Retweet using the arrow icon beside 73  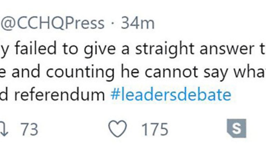4,129
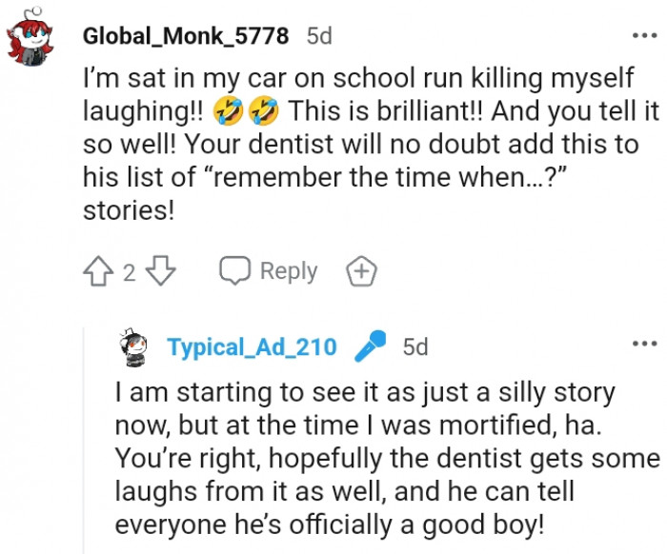
Task: Open more options for Global_Monk_5778's comment
Action: point(644,36)
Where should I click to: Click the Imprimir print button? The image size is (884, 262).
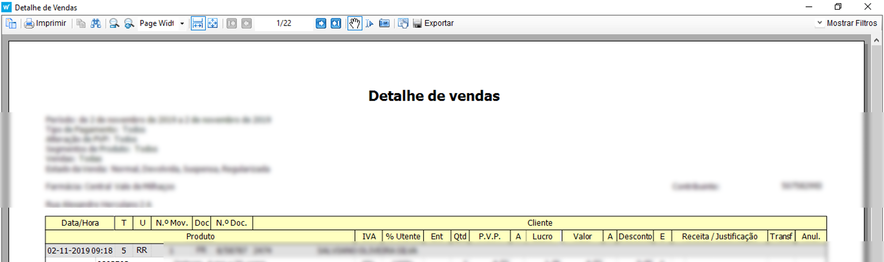46,23
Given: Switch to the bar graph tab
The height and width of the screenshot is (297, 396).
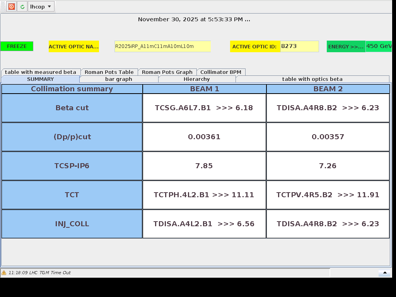Looking at the screenshot, I should tap(119, 79).
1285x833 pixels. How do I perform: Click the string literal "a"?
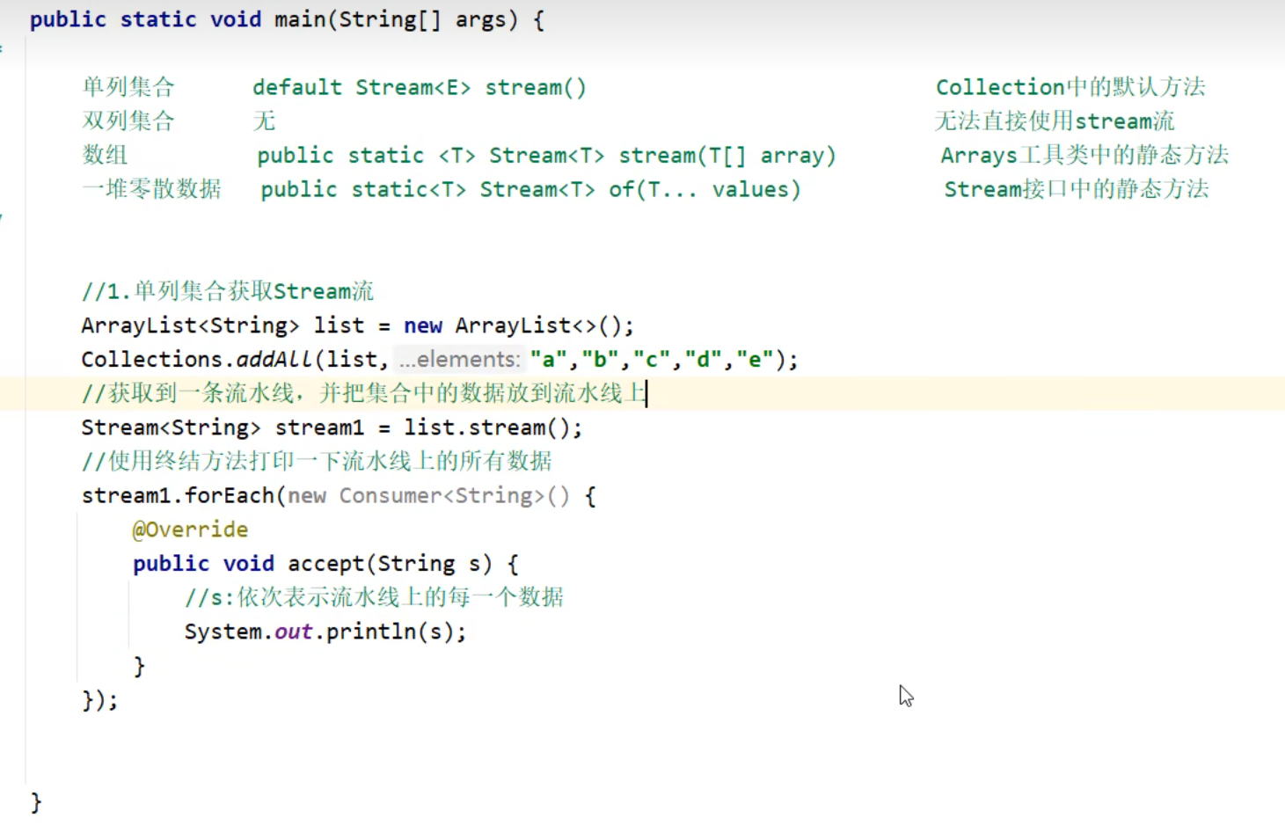point(548,360)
|---|
Exercise requirements: Only exact duplicates of the lines from the one containing "Given: Switch to the bar graph tab" through the final line of the entries, both included, are needed, with pictures left out.

Worked solution:
Given: Switch to the bar graph tab
The height and width of the screenshot is (297, 396).
Looking at the screenshot, I should tap(119, 79).
1285x833 pixels. How do I perform: Click the string literal "a"?
point(548,360)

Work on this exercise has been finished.